| Record mostrati |
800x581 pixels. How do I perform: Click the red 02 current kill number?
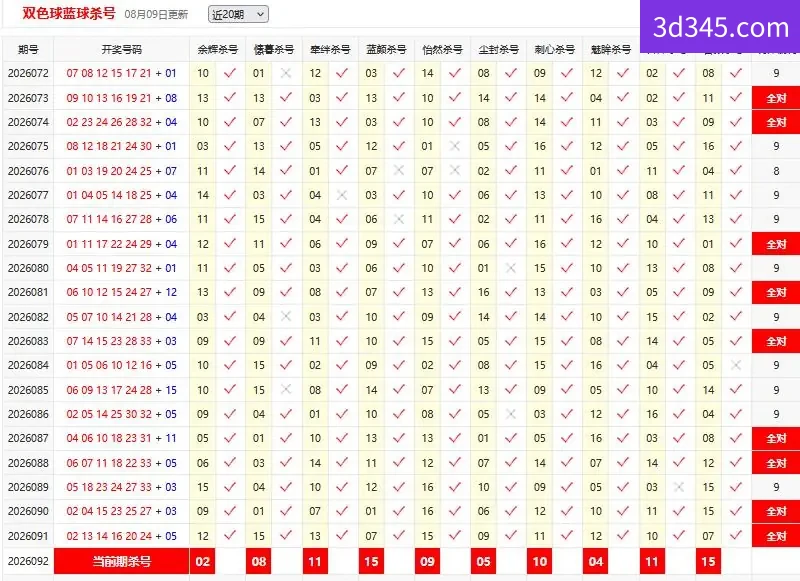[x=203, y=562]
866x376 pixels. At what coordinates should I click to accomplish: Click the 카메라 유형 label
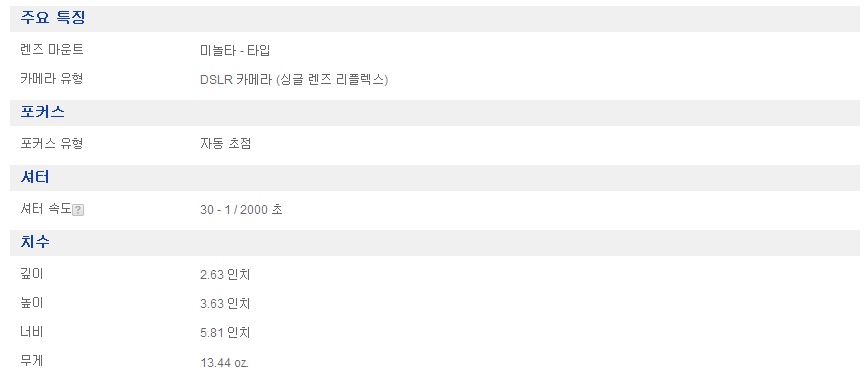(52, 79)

* * *

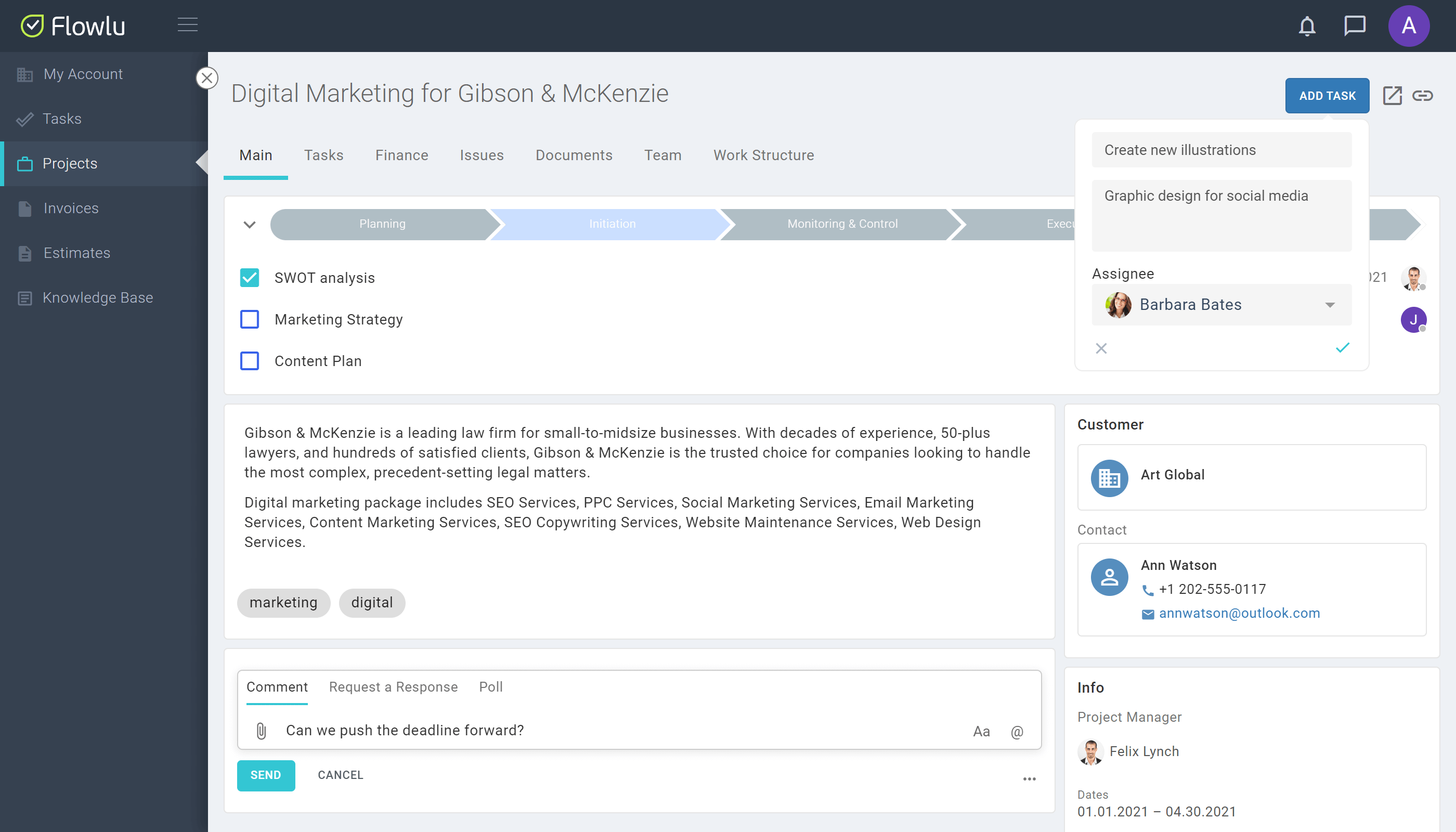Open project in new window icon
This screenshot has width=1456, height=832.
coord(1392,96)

| Richiesta |
Per favore, rendi come tabella Markdown le righe dei record sopra, dalla riga con "Open project in new window icon" fino alla riga con "coord(1392,96)" compresa, con le colonne Numero e Riga e senza le righe vuote. Lascia fuori le immagini.

| Risultato corretto |
| Numero | Riga |
|---|---|
| 1 | Open project in new window icon |
| 2 | This screenshot has width=1456, height=832. |
| 3 | coord(1392,96) |